— start of PROVIDED PASSAGE —

Lyrical vulnerability is the form of emotional expression artists have perfected over the years. The question is, though, what about the real-life applications? Da’ro shares: “When it comes to music, that’s the easiest thing for me to put my walls down and dig deeper. Putting my lessons into practice in real life is the most challenging”.
Speaking of life lessons, one of Da’ro’s stepping stones was her involvement in the multilingual hip-hop collective ‘Soul’Art,’ where she spent three years and launched her solo career in 2018 with her debut single ‘Summer Blues,’ still feeling their support; she elaborates: “Being part of Soul’art was the best “school” I could have wished for. But at some point, you start to feel that the way you want to express things creatively evolves, and then comes the moment you need to explore and find your voice. That’s what I did, and up until now, I still feel their support”.
Aside from her stellar musicality, Martha Da’ro is an actress and recently starred in the French mystery thriller Netflix hit series Lupin; she spills the tea on her character: “I play Fleur Bélanger, an ambitious journalist ready to do anything to find Lupin (Omar Sy). The best way to prepare for a role is to understand who they are without judgment. I don’t think I would chill with someone like Fleur in real life, making it even more fun”.
The genius Martha Da’ro creates is not a coincidence; it is a well-thought-out concept with immense reach, giving chart-toppers a run for their money. Within the first discovery of Martha Da’ro, you cannot look away; her body of work is more than impressive and captivating on a new level. ‘Philophobia’ is a start-to-finish masterpiece, instrumentally rich, thought-provoking, and ethereally honest.

— end of PROVIDED PASSAGE —
— start of DATASET —

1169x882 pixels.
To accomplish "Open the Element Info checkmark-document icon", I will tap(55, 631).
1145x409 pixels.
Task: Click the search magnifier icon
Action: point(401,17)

— end of DATASET —
— start of DATASET —

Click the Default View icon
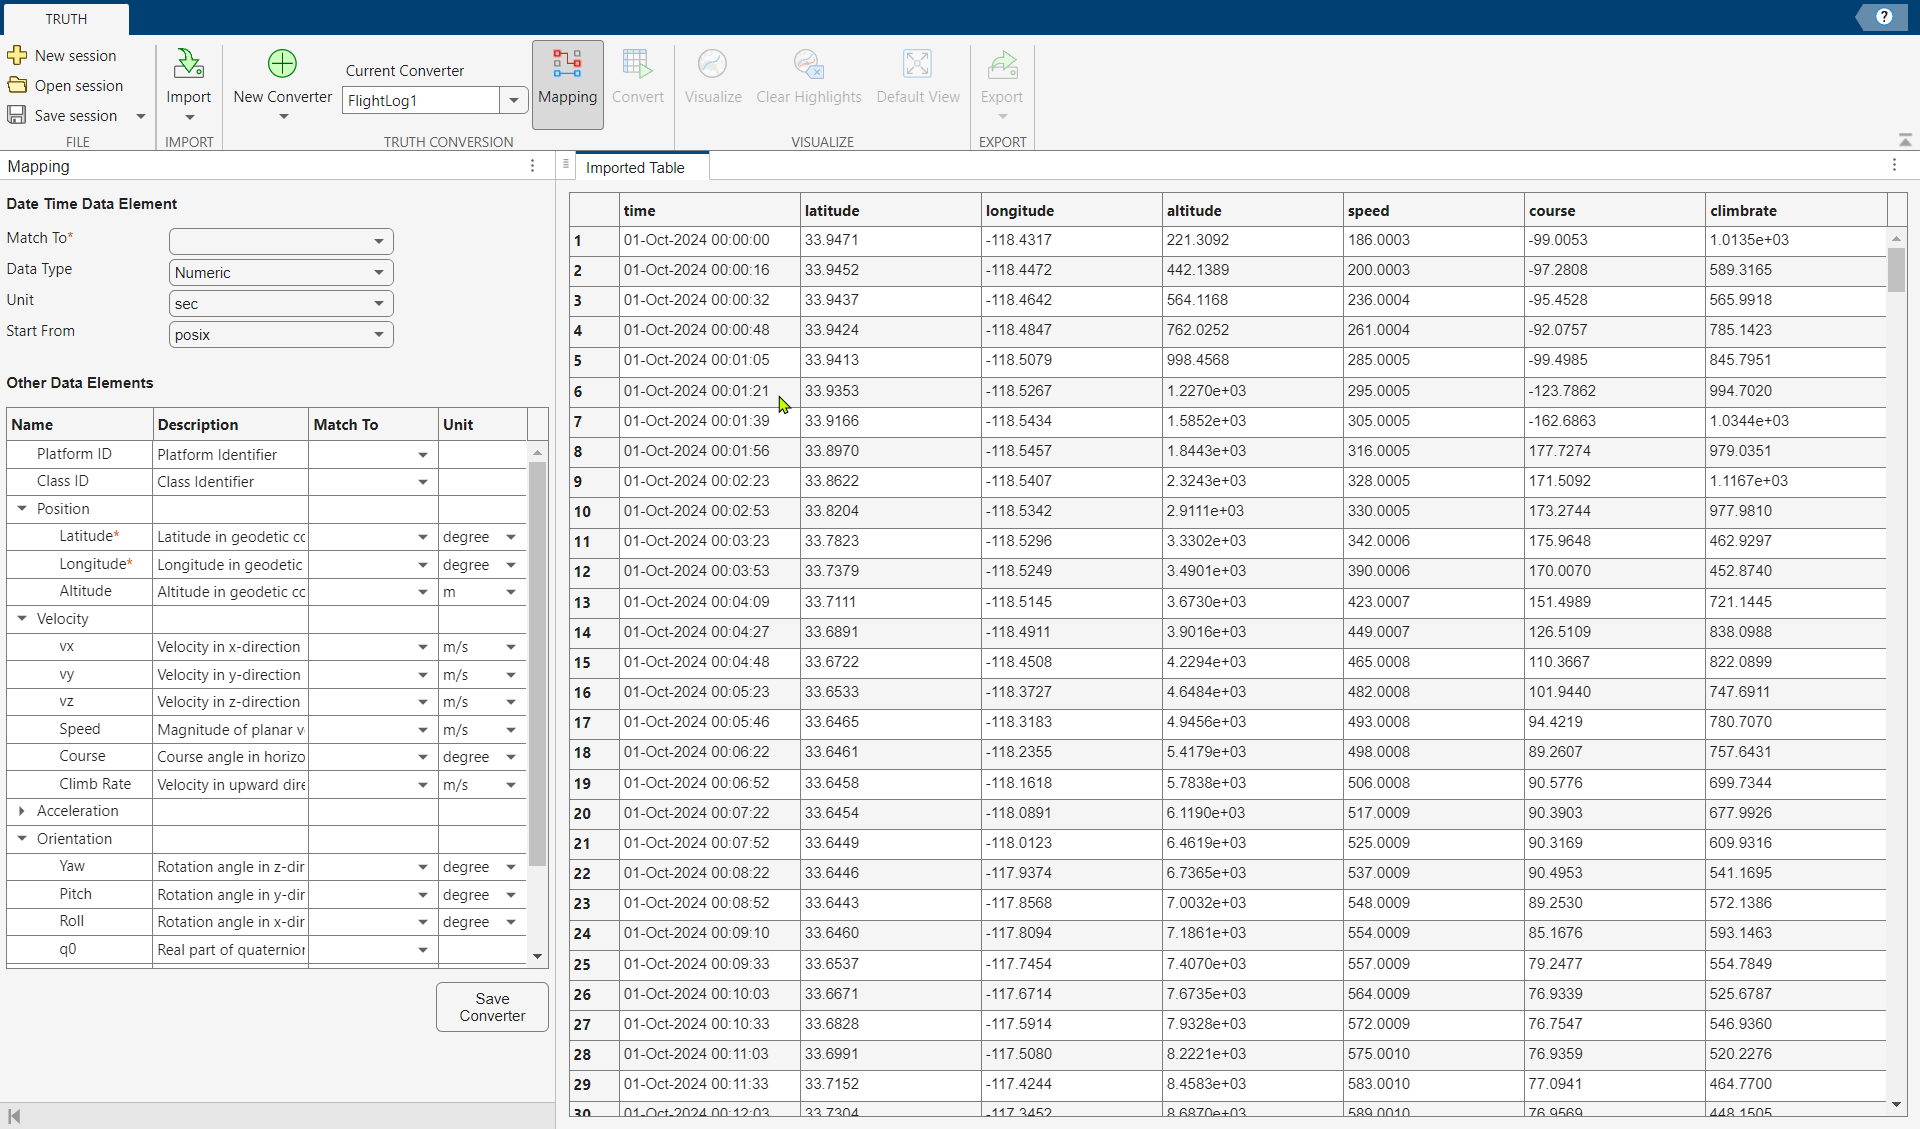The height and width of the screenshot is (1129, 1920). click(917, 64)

— end of DATASET —

**INSTRUCTIONS TO FOLLOW**
Transcribe the part of the profile of Martha Da'ro from "Aside from her" up to and including "and ethereally honest.". The data was taken from a different source than the profile.

**FULL SOLUTION**
Aside from her stellar musicality, Martha Da’ro is an actress and recently starred in the French mystery thriller Netflix hit series Lupin; she spills the tea on her character: “I play Fleur Bélanger, an ambitious journalist ready to do anything to find Lupin (Omar Sy). The best way to prepare for a role is to understand who they are without judgment. I don’t think I would chill with someone like Fleur in real life, making it even more fun”.
The genius Martha Da’ro creates is not a coincidence; it is a well-thought-out concept with immense reach, giving chart-toppers a run for their money. Within the first discovery of Martha Da’ro, you cannot look away; her body of work is more than impressive and captivating on a new level. ‘Philophobia’ is a start-to-finish masterpiece, instrumentally rich, thought-provoking, and ethereally honest.